• [Extracted text]
((

Netdev List
 help / color / mirror / Atom feed
From: Bui Quang Minh <minhquangbui99@gmail.com>
To: menglong8.dong@gmail.com, xuanzhuo@linux.alibaba.com,
	eperezma@redhat.com
Cc: mst@redhat.com, jasowang@redhat.com, andrew+netdev@lunn.ch,
	davem@davemloft.net, edumazet@google.com, kuba@kernel.org,
	pabeni@redhat.com, kerneljasonxing@gmail.com,
	netdev@vger.kernel.org, virtualization@lists.linux.dev,
	linux-kernel@vger.kernel.org
Subject: Re: [PATCH net-next v2 1/2] virtio_net: xsk: fix race in rx wake up
Date: Thu, 11 Jun 2026 23:24:44 +0700	[thread overview]
Message-ID: <41eefa1d-99bf-450d-988e-7dec67c6b61e@gmail.com> (raw)
In-Reply-To: <20260611025644.2431148-2-dongml2@chinatelecom.cn>

On 6/11/26 09:56, menglong8.dong@gmail.com wrote:
> From: Menglong Dong <dongml2@chinatelecom.cn>
>
> During packet receiving in virtio-net, the rq can be empty, which means
> "rq->vq->num_free == virtqueue_get_vring_size(rq->vq)", in
> virtnet_add_recvbuf_xsk(), if we are using xsk. Meanwhile, the fill ring
> can be empty too, which means we can't allocate anything from
> xsk_buff_alloc_batch(). Then, we will set the XDP_RING_NEED_WAKEUP flag.
>
> However, if the user clean all the data in rx ring and fill the
> "fill ring" and check the XDP_RING_NEED_WAKEUP flag after
> xsk_buff_alloc_batch() and before xsk_set_rx_need_wakeup(), then the rx
> napi will never be scheduled: the rx ring is empty, which means we will
> never receive a packet to trigger the further recv fill. The rx ring is
> empty now, so the user will not check the flag too.
>
> Fix this by set the XDP_RING_NEED_WAKEUP flag before
> xsk_buff_alloc_batch() if both rq->vq and fill ring are empty.
>
> Meanwhile, set the XDP_RING_NEED_WAKEUP flag if we have any free entry in
> rq->vq.
>
> Fixes: e3f8800aa243 ("virtio-net: xsk: Support wakeup on RX side")
> Signed-off-by: Menglong Dong <dongml2@chinatelecom.cn>
> ---
>   drivers/net/virtio_net.c | 25 ++++++++++++++++++++++---
>   1 file changed, 22 insertions(+), 3 deletions(-)
>
> diff --git a/drivers/net/virtio_net.c b/drivers/net/virtio_net.c
> index f4adcfee7a80..4b5b3fa62008 100644
> --- a/drivers/net/virtio_net.c
> +++ b/drivers/net/virtio_net.c
> @@ -1323,16 +1323,27 @@ static int virtnet_add_recvbuf_xsk(struct virtnet_info *vi, struct receive_queue
>   				   struct xsk_buff_pool *pool, gfp_t gfp)

))

• [Data excerpt]

((

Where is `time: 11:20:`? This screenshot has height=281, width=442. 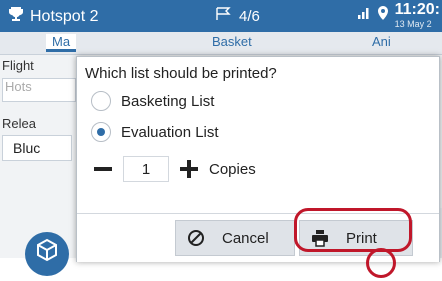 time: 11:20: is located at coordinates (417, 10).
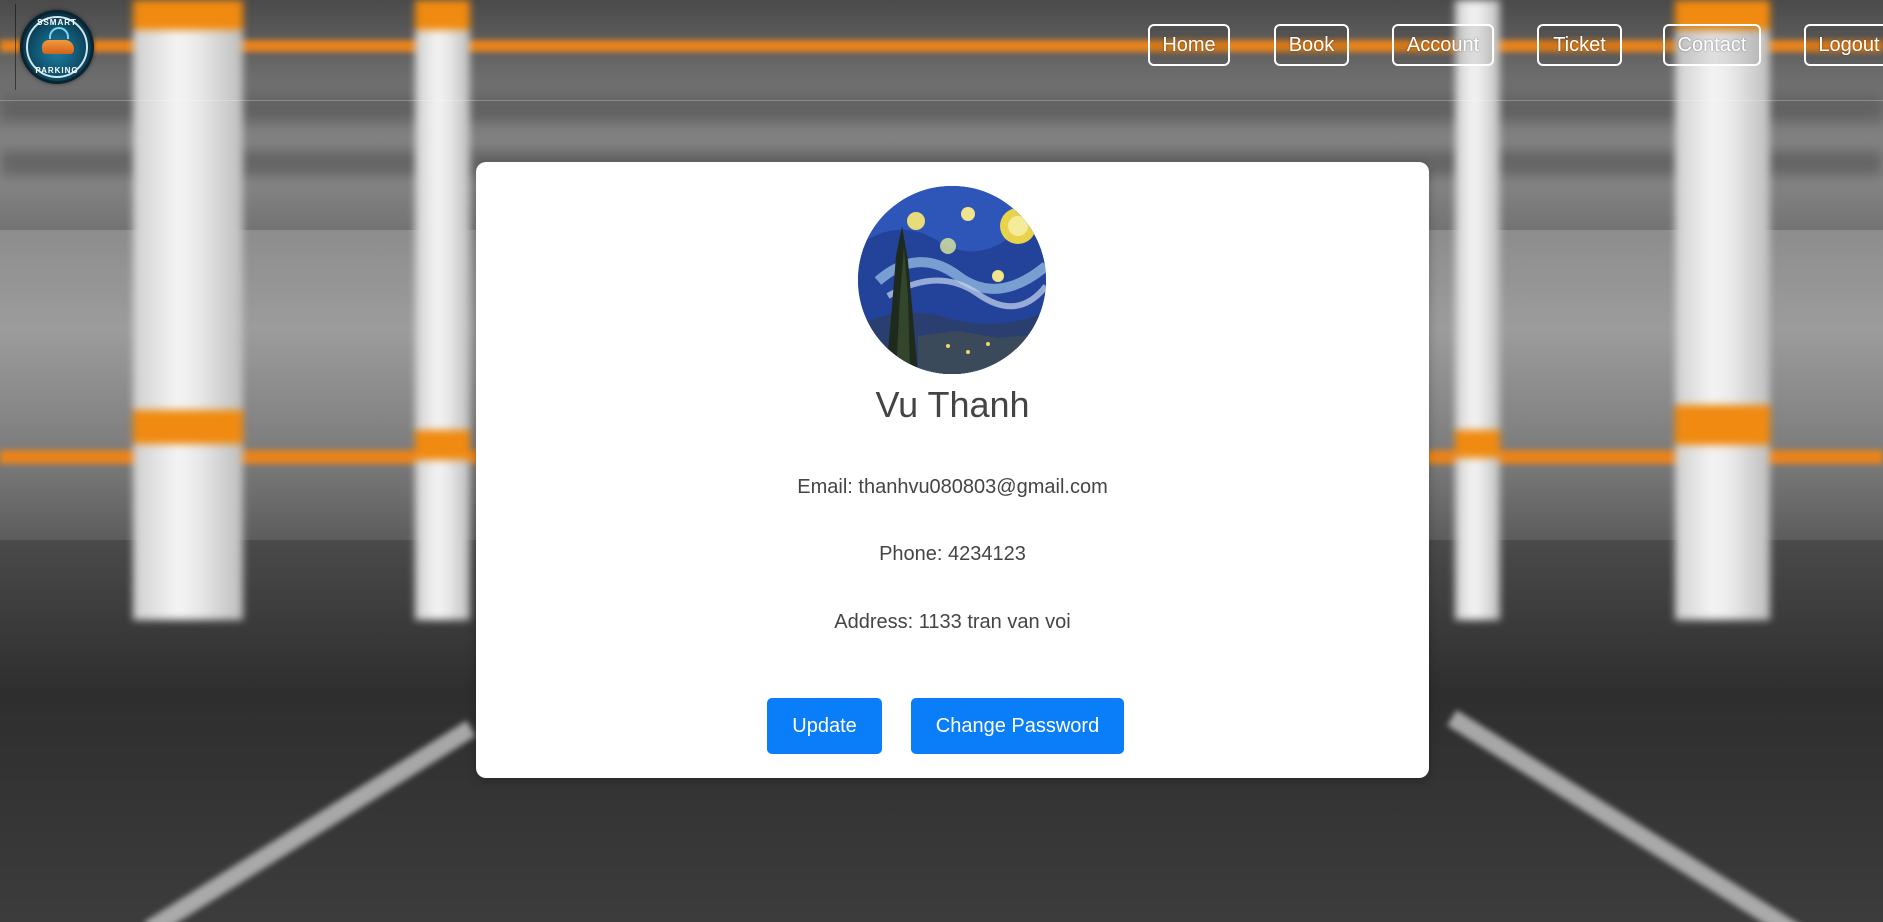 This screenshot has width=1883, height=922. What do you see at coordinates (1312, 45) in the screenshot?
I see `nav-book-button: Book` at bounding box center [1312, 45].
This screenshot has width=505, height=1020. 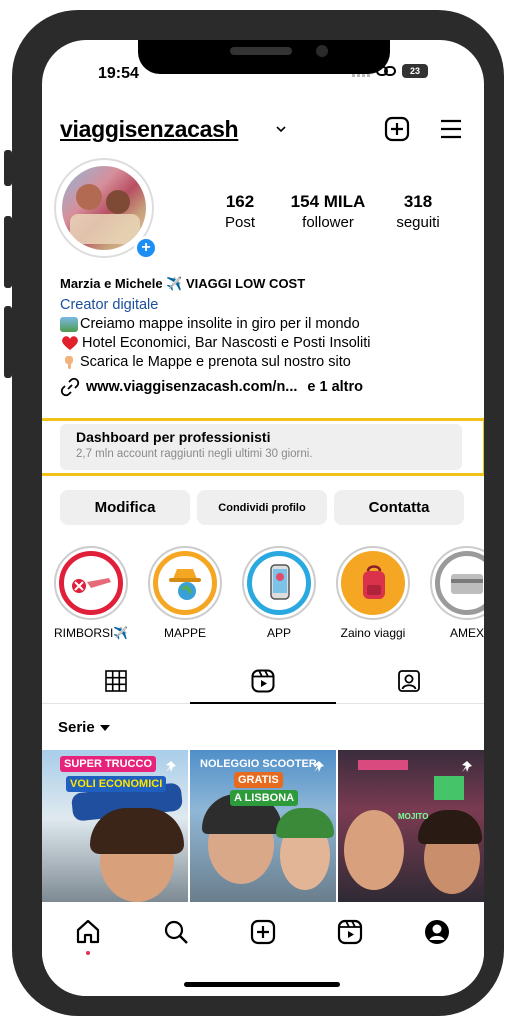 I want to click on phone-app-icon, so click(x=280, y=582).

))

• [What needs to be done]
Reproduce the part of the mailing-list message that begins with the words "In-Reply-To: <20260611025644.2431148-2-dongml2@chinatelecom.cn>" and stops after the words "the XDP_RING_NEED_WAKEUP flag.".

• [Task output]
In-Reply-To: <20260611025644.2431148-2-dongml2@chinatelecom.cn>

On 6/11/26 09:56, menglong8.dong@gmail.com wrote:
> From: Menglong Dong <dongml2@chinatelecom.cn>
>
> During packet receiving in virtio-net, the rq can be empty, which means
> "rq->vq->num_free == virtqueue_get_vring_size(rq->vq)", in
> virtnet_add_recvbuf_xsk(), if we are using xsk. Meanwhile, the fill ring
> can be empty too, which means we can't allocate anything from
> xsk_buff_alloc_batch(). Then, we will set the XDP_RING_NEED_WAKEUP flag.